In Russia, a country that used to be a leader in the production and application of bacteriophages, today only the phage products manufactured by NPO Mikrogen are sold in the pharmacy network and used as pharmacotherapeutic medical immunobiological preparations according to the State Register of the Ministry of Health of the Russian Federation. Products of other manufacturers are not considered medicinal drugs. Phage therapy in Russia is not developing because the authorities do not allow the use of personalized phage therapy methods and the Mikrogen bacteriophage products are not on the list of vital and essential drugs for medical use. Furthermore, the standard products manufactured by Russian companies cannot deliver the main benefit of phage therapy, i.e., the personalized approach.

Obviously, the bureaucratic barriers must be lifted in the interests of patients. Bacteriophages pose no danger to humans, as proven by their century-long use in medicine.


CONCLUSIONS

Phage therapy obviously offers much promise for treating bacterial infections. Its capabilities manifested themselves most conspicuously in personalized applications, when patients who were not responding to antibiotic therapy received phage cocktails tailored to their specific needs.

Bacteriophages cannot replace antibiotics, which are inexpensive, have a wide specificity, and turn out to be effective in a plenty of cases; therefore, antibiotics will remain the first-choice drugs for treating infectious diseases. However, phages are capable of dealing with severe infections, which do not respond to antibiotic therapy, and they enable personalized therapy in patients that preserve their normal microflora. Phage therapy cannot completely solve the problem of antibiotic-resistant infectious agents. The most promising applications of phage therapy are associated with the treatment of infectious lesions that do not respond to antibiotic therapy, where phages are best administered topically. In addition, phage therapy could be useful in cases where antibiotics could damage microbiota of the patient due to the broad spectrum of their action or negatively affect the already weakened patient with a serious illness. Phages can be used successfully in places where they could be easily transported and from where they cannot be quickly eliminated.

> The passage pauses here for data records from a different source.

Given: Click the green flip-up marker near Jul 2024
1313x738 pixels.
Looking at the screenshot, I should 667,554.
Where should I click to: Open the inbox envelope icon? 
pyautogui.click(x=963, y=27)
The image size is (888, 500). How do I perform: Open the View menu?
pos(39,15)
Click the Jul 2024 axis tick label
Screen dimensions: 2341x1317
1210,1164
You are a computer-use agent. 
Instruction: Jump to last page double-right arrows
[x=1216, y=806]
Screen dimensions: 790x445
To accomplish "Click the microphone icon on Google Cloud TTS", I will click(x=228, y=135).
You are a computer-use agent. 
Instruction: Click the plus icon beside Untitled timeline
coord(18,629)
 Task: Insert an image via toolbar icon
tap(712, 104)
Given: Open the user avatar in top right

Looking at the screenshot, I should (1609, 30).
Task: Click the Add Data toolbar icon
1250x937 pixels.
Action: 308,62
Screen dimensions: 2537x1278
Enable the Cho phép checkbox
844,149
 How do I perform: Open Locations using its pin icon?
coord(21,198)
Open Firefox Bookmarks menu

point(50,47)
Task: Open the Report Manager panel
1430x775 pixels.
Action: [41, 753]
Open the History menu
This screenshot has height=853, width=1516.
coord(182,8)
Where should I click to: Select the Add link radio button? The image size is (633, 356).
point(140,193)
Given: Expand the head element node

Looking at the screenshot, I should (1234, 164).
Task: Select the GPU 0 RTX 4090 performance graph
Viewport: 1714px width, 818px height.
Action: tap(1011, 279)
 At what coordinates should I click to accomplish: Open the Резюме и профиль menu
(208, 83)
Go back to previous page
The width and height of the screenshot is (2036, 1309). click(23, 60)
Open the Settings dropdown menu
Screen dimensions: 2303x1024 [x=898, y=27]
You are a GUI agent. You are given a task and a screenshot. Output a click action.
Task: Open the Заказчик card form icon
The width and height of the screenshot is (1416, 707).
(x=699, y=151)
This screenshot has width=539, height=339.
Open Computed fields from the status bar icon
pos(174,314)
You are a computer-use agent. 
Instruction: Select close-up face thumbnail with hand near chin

Development of the effective bacteriophage products and treatment strategies requires extensive fundamental research. We need to investigate thoroughly the bacterium–phage coevolution mechanisms; study pharmacodynamics and pharmacokinetics of the phages in the body; develop methods for constructing bacteriophages with desired properties using synthetic biology methods; and design technologies for obtaining stable bacteriophage products and means of their delivery. Full-fledged clinical trials need to be conducted to clarify issues related to dosages, administration methods, and possible therapeutic applications of bacteriophage products.

Broad international cooperation is necessary to create enabling conditions for quick identification and delivery of bacteriophages required for treating individual patients.

The existing approaches to certification of the therapeutic drugs cannot be applied to bacteriophage products. They completely block the road for the development of phage therapy, best implemented as personalized treatment, which involves selection of bacteriophages for the treatment of a specific patient infected with the specific bacteria. The task of successful development of phage therapy, as well as other therapies based on viruses, cells, and cellular products, necessitates creation of the new principles for licensing such procedures.

Funding. This work was financially supported by the Russian Foundation for Basic Research (project no. 18-29-08015).

Ethics declarations. The authors declare no conflict of interest in financial or any other sphere. This article does not contain any studies with human participants or animals performed by any of the authors.